Furthermore, Firefox distinguishes between static atoms, which are those that are chosen at compile time and can be directly referred to via an identifier, and dynamic atoms, which are added on-demand at runtime. This post is about the former.

In 2016, Firefox’s implementation of static atoms was complex and inefficient. I filed a bug about this that included the following ASCII diagram showing all the data structures involved for a single atom for the string “foobar”.

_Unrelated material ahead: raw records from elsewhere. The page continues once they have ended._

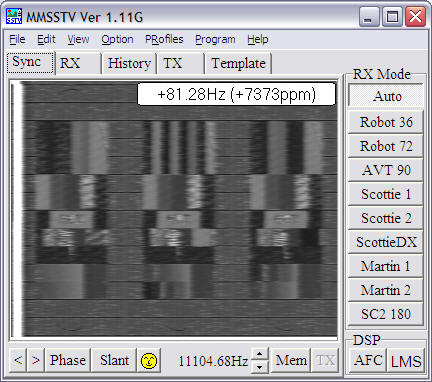Open the PRofiles menu
The image size is (432, 382).
(x=164, y=39)
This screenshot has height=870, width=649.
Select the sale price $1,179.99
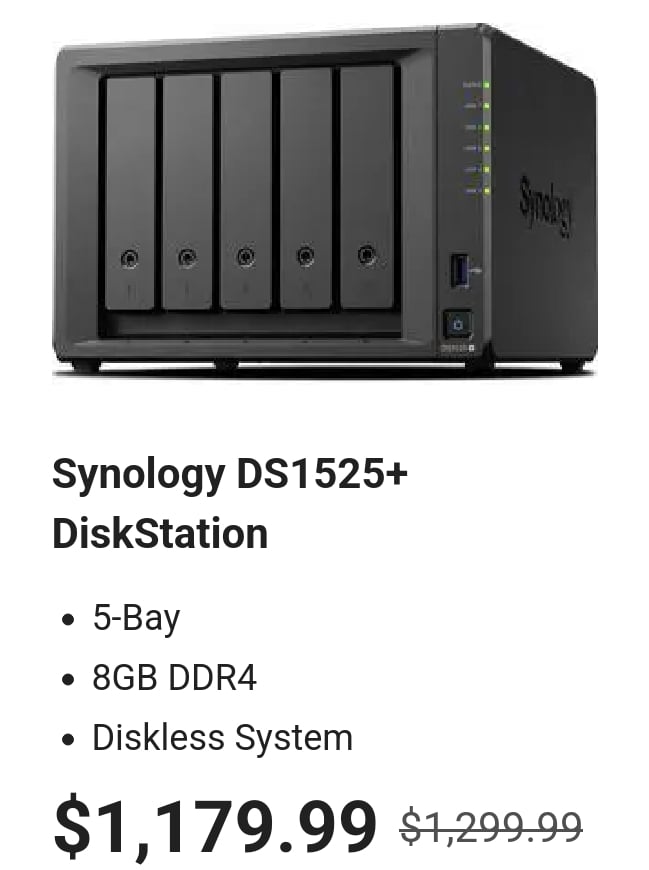point(215,826)
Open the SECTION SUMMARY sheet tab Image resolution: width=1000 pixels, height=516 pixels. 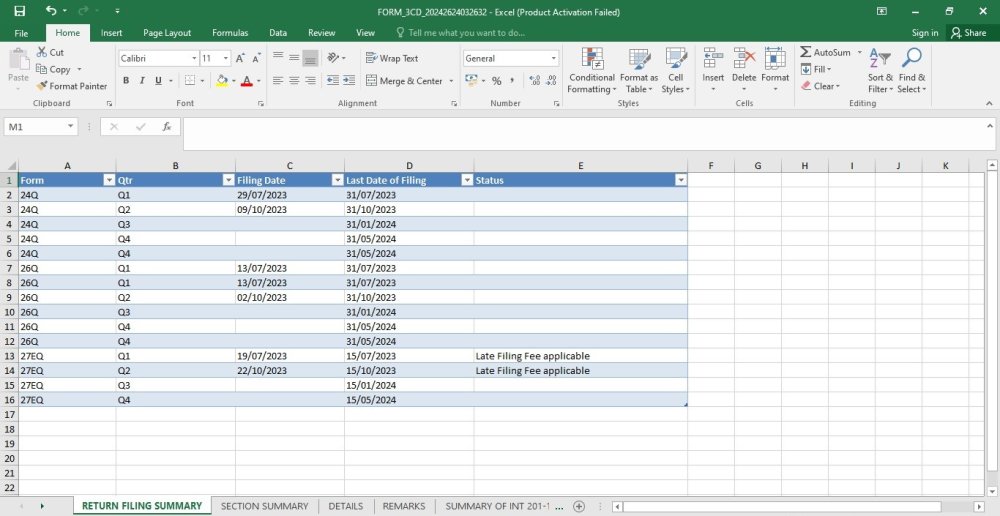(264, 506)
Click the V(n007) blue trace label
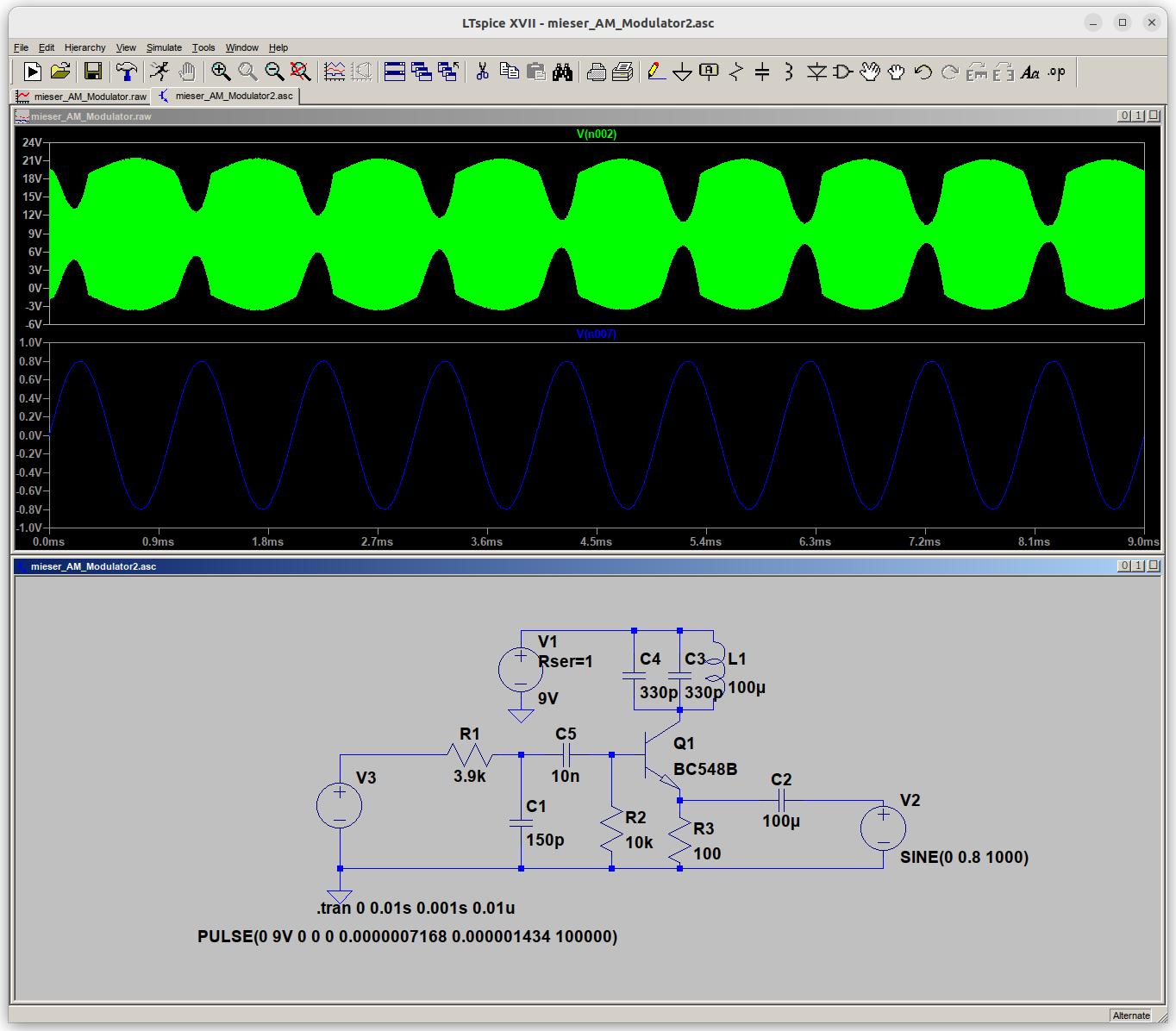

static nsFakeStringBuffer<N=7> foobar_buffer (.data, 8+2N bytes)
/-----------------------------------------\ <------+
| int32_t mRefCnt = 1 // never reaches 0  |        | 
| uint32_t mSize = 14 // 7 x 16-bit chars |        | 
| u"foobar"           // the actual chars | <----+ | 
\-----------------------------------------/      | | 
                                                 | | 
PermanentAtomImpl (heap, 32 bytes)               | | 
/----------------------------------------------\ | | <-+
| void* vtablePtr    // implicit               | | |   | 
| uint32_t mLength = 6                         | | |   | 
| uint32_t mHash = ...                         | | |   | 
| char16_t* mString = @------------------------|-+ |   | 
| uintptr_t mRefCnt  // from NS_DECL_ISUPPORTS |   |   | 
\----------------------------------------------/   |   | 
                                                   |   | 
static nsIAtom* foobar (.bss, 8 bytes)             |   | 
/---\ <-----------------------------------+        |   | 
| @-|-------------------------------------|------------+
\---/                                     |        |   | 
                                          |        |   | 
static nsStaticAtom (.d.r.ro.l, 16 bytes) |        |   | 
(this element is part of a larger array)  |        |   | 
/------------------------------------\    |        |   | 
| nsStringBuffer* mStringBuffer = O--|----|--------+   | 
| nsIAtom** mAtom = @----------------|----+            | 
\------------------------------------/                 | 
                                                       | 
AtomTableEntry (heap, ~2 x 16 bytes[*])                | 
(this entry is part of gAtomTable)                     | 
/-------------------------\                            | 
| uint32_t mKeyHash = ... |                            | 
| AtomImpl* mAtom = @-----|----------------------------+
\-------------------------/                            | 
                                                       | 
StaticAtomEntry (heap, ~2 x 16 bytes[*])               | 
(this entry is part of gStaticAtomTable)               | 
/-------------------------\                            | 
| uint32_t mKeyHash = ... |                            | 
| nsIAtom* mAtom = @------|----------------------------+
\-------------------------/

[*] Each hash table is half full on average, so each entry takes up
approximately twice its actual size.

There is a lot going on in that diagram, but putting that all together gave the following overhead per atom.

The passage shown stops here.